Segment Open

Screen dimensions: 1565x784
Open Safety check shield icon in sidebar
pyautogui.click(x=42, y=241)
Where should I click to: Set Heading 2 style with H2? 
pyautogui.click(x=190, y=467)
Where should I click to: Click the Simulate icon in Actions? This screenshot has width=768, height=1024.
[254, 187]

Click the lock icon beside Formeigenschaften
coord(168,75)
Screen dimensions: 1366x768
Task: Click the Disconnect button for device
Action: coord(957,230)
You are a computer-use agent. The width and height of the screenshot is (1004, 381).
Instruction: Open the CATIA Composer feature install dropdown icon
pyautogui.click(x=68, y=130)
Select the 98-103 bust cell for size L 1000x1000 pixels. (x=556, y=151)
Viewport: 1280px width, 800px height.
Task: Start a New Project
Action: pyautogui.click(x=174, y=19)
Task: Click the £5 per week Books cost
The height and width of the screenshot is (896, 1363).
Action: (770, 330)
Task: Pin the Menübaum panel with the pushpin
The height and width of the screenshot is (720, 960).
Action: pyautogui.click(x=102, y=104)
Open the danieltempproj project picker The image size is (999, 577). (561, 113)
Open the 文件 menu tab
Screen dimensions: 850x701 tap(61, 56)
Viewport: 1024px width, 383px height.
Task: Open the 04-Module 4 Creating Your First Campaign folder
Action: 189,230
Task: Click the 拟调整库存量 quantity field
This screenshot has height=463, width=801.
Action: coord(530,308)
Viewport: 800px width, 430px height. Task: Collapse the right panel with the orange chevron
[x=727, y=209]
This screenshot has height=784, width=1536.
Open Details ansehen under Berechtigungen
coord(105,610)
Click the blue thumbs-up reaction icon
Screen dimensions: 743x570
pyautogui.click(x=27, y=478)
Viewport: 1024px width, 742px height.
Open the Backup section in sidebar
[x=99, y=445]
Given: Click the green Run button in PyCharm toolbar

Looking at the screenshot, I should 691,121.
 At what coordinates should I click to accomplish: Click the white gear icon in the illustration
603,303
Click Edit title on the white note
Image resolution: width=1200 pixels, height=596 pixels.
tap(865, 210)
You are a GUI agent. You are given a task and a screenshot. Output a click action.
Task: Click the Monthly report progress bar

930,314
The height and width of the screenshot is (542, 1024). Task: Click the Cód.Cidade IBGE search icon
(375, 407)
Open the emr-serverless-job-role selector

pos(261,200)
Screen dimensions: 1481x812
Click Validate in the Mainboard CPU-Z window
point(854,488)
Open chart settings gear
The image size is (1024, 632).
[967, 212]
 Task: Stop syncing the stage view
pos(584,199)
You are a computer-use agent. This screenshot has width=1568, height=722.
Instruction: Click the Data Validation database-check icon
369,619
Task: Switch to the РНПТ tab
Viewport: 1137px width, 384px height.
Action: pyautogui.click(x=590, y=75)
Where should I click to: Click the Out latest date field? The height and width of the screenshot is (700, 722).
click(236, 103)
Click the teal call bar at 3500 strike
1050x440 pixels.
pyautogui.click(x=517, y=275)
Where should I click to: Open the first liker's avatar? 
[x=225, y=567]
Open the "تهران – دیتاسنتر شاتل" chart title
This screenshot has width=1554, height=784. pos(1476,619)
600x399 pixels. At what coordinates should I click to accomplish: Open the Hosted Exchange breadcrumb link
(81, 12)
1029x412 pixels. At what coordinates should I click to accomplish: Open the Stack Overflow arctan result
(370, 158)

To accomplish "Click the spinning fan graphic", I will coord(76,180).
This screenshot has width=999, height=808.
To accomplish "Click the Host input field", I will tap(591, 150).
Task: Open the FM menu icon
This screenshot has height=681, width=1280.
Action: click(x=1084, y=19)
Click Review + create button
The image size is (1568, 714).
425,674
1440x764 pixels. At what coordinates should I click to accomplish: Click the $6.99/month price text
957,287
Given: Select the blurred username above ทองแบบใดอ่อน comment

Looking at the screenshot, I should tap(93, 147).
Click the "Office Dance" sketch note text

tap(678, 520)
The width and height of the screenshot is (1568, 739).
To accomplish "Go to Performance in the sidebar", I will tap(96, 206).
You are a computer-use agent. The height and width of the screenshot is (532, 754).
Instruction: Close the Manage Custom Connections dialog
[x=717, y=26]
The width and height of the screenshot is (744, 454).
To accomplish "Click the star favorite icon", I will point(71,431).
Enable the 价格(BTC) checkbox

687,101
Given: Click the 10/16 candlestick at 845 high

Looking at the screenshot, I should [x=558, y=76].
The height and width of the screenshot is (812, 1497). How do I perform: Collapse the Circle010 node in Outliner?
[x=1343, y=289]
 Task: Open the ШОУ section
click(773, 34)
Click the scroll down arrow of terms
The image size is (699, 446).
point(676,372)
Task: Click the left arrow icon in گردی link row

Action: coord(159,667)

Segment Closed

Working from the material above, reproduce it in full and unchanged.

== THE COMPLETED TASK ==
Screen dimensions: 1565x784
Open Safety check shield icon in sidebar
pyautogui.click(x=42, y=241)
Where should I click to: Set Heading 2 style with H2? 
pyautogui.click(x=190, y=467)
Where should I click to: Click the Simulate icon in Actions? This screenshot has width=768, height=1024.
[254, 187]

Click the lock icon beside Formeigenschaften
coord(168,75)
Screen dimensions: 1366x768
Task: Click the Disconnect button for device
Action: coord(957,230)
You are a computer-use agent. The width and height of the screenshot is (1004, 381).
Instruction: Open the CATIA Composer feature install dropdown icon
pyautogui.click(x=68, y=130)
Select the 98-103 bust cell for size L 1000x1000 pixels. (x=556, y=151)
Viewport: 1280px width, 800px height.
Task: Start a New Project
Action: pyautogui.click(x=174, y=19)
Task: Click the £5 per week Books cost
The height and width of the screenshot is (896, 1363).
Action: (770, 330)
Task: Pin the Menübaum panel with the pushpin
The height and width of the screenshot is (720, 960).
Action: pyautogui.click(x=102, y=104)
Open the danieltempproj project picker The image size is (999, 577). (561, 113)
Open the 文件 menu tab
Screen dimensions: 850x701 tap(61, 56)
Viewport: 1024px width, 383px height.
Task: Open the 04-Module 4 Creating Your First Campaign folder
Action: 189,230
Task: Click the 拟调整库存量 quantity field
This screenshot has height=463, width=801.
Action: coord(530,308)
Viewport: 800px width, 430px height. Task: Collapse the right panel with the orange chevron
[x=727, y=209]
This screenshot has height=784, width=1536.
Open Details ansehen under Berechtigungen
coord(105,610)
Click the blue thumbs-up reaction icon
Screen dimensions: 743x570
pyautogui.click(x=27, y=478)
Viewport: 1024px width, 742px height.
Open the Backup section in sidebar
[x=99, y=445]
Given: Click the green Run button in PyCharm toolbar

Looking at the screenshot, I should 691,121.
 At what coordinates should I click to accomplish: Click the white gear icon in the illustration
603,303
Click Edit title on the white note
Image resolution: width=1200 pixels, height=596 pixels.
tap(865, 210)
You are a GUI agent. You are given a task and a screenshot. Output a click action.
Task: Click the Monthly report progress bar

930,314
The height and width of the screenshot is (542, 1024). Task: Click the Cód.Cidade IBGE search icon
(375, 407)
Open the emr-serverless-job-role selector

pos(261,200)
Screen dimensions: 1481x812
Click Validate in the Mainboard CPU-Z window
point(854,488)
Open chart settings gear
The image size is (1024, 632).
[967, 212]
 Task: Stop syncing the stage view
pos(584,199)
You are a computer-use agent. This screenshot has width=1568, height=722.
Instruction: Click the Data Validation database-check icon
369,619
Task: Switch to the РНПТ tab
Viewport: 1137px width, 384px height.
Action: pyautogui.click(x=590, y=75)
Where should I click to: Click the Out latest date field? The height and width of the screenshot is (700, 722).
click(236, 103)
Click the teal call bar at 3500 strike
1050x440 pixels.
pyautogui.click(x=517, y=275)
Where should I click to: Open the first liker's avatar? 
[x=225, y=567]
Open the "تهران – دیتاسنتر شاتل" chart title
This screenshot has width=1554, height=784. pos(1476,619)
600x399 pixels. At what coordinates should I click to accomplish: Open the Hosted Exchange breadcrumb link
(81, 12)
1029x412 pixels. At what coordinates should I click to accomplish: Open the Stack Overflow arctan result
(370, 158)

To accomplish "Click the spinning fan graphic", I will coord(76,180).
This screenshot has width=999, height=808.
To accomplish "Click the Host input field", I will tap(591, 150).
Task: Open the FM menu icon
This screenshot has height=681, width=1280.
Action: click(x=1084, y=19)
Click Review + create button
The image size is (1568, 714).
425,674
1440x764 pixels. At what coordinates should I click to accomplish: Click the $6.99/month price text
957,287
Given: Select the blurred username above ทองแบบใดอ่อน comment

Looking at the screenshot, I should tap(93, 147).
Click the "Office Dance" sketch note text

tap(678, 520)
The width and height of the screenshot is (1568, 739).
To accomplish "Go to Performance in the sidebar", I will tap(96, 206).
You are a computer-use agent. The height and width of the screenshot is (532, 754).
Instruction: Close the Manage Custom Connections dialog
[x=717, y=26]
The width and height of the screenshot is (744, 454).
To accomplish "Click the star favorite icon", I will point(71,431).
Enable the 价格(BTC) checkbox

687,101
Given: Click the 10/16 candlestick at 845 high

Looking at the screenshot, I should [x=558, y=76].
The height and width of the screenshot is (812, 1497). How do I perform: Collapse the Circle010 node in Outliner?
[x=1343, y=289]
 Task: Open the ШОУ section
click(773, 34)
Click the scroll down arrow of terms
The image size is (699, 446).
point(676,372)
Task: Click the left arrow icon in گردی link row

Action: coord(159,667)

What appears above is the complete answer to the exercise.